COVID grads reflect on high school experience shaped by pandemic
ROCHESTER, N.Y. — Six high school seniors are about to graduate, but their high school experience was anything but typical. They were freshmen in September 2020, seven months into the COVID pandemic, and no other high school class has been more impacted in decades.
News10NBC Chief Investigative Reporter Berkeley Brean has been following six students about to graduate high school. Four years ago, walking the hallways freely couldn’t happen. Julia Jaeger started ninth grade wearing a mask and Irondequoit High School started with tape on the floors to keep students six feet apart.
“We were trying our best. We were going two days a week and I was like – oh my goodness I’m never going to learn anything,” Jaeger said.
Brean profiled six COVID grads from Irondequoit, Victor, Rochester, and Hilton.
“First day of school ninth grade. What was it like?” Brean asked Abby Hilburger.
“It was weird. No one wanted to talk. You’re just kind of like – put your head down,” she responded.
“It was just weird running with a mask on and everyone was separated. Definitely weird socially,” said Aiden Hryhorenko.
Like Hilton, Victor High School was a hybrid. For Sophia Weingart and Kevin Qian, it meant two days in school, and two days remote with Wednesdays off and masks on.
“I remember the hallways being dead silent. It was nothing that I thought high school would be like because only half the kids were there,” Weingart said.
“Trying to play six feet apart and then on Zoom was just absolutely crazy,” said Qian, who was in the orchestra.
Brean asked every student what impact COVID had on them and their high school career.
“It was really nice coming back finally sophomore year, that first week, midway through we all got to take off our masks. It was crazy seeing everyone’s face again,” said Weingart.
“I think it definitely pushed me to be more independent overall just because being in school only two days and online for two days,” Qian said.
“It’s so weird. I say I was lonely but I feel COVID has kind of helped me come out of my shell,” said Hilburger. “COVID helped me spend more time with myself and figure out who I am.”
“Oh, I loved high school. It’s like my jam. We were still able to make the memories and do the things normal high schoolers would do with COVID,” Jaeger said.
Of all the COVID grads Brean talked to, no one’s life was more affected than Sadie Rolle-Knox at School of the Arts.
“What impact did COVID have on you?” Brean asked.
“Oh, so there were many small impacts that accumulated to almost tear me down in a way,” Rolle-Knox responded. “There was no trajectory for where my life was going to go so I was like, what’s the point anymore, you know?”
One of the reasons Rolle-Knox felt like that was that, unlike her fellow COVID grads, she and all of her classmates in the city were fully remote.
“A very long roller coaster. A very long, a very windy, like vroom vroom vroom [rollercoaster].” Rolle-Knox said of her high school experience.

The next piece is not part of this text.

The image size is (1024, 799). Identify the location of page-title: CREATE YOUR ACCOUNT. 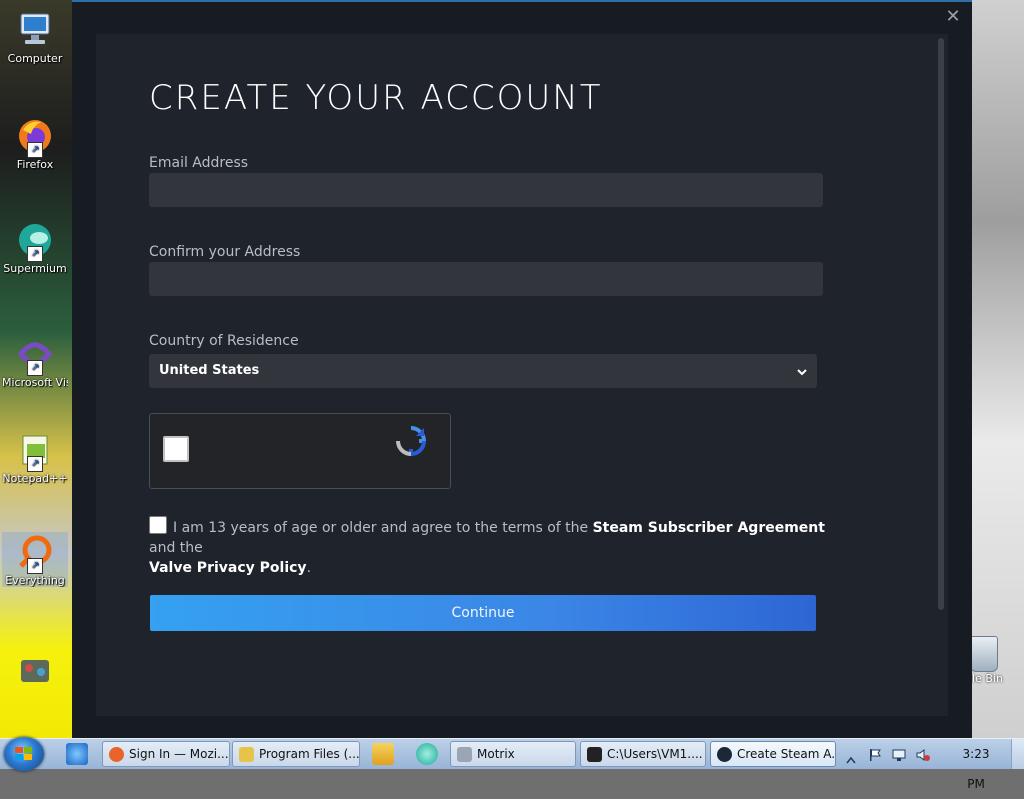
(376, 98).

Imagine trying to take a music class on Zoom and your laptop has to be muted. That’s what Rolle-Knox had to do. The excitement of her freshman year in September turned to depression by Thanksgiving.
“I used to have a desk so I would get up and go to school by sitting at my desk,” she said. “But by quarter two I was sitting up in bed, opening my laptop and just staring at the screen.”

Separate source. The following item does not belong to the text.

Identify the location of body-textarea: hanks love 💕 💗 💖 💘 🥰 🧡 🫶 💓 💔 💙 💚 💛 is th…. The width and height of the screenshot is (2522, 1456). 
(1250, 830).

When things bottomed out, Rolle-Knox went outside and immersed herself in nature and it turned her life around.
“I couldn’t go out to the store but I could go out to the park. I could walk around my neighborhood,” she said.
“When you think back to that experience as a freshman and where you are now, what’s the difference?” Brean asked.
“Whoa. Huge difference I say. Almost different people,” Rolle-Knox responded.
She started getting roles in high school musicals and is part of the SOTA news team.
“I have so many more friends I talk to and it’s almost like my shell is broken,” she said. “I’m just out more and I’m more myself. And a lot happier too.”
“When you think of the future, are you hopeful?” Brean asked.
“Yeah, I am hopeful. I’m excited and I feel more prepared and ready to see where life takes me,” Rolle-Knox said.
Life takes her to the Rochester Institute of Technology. Rolle-Knox will be a freshman on campus in September.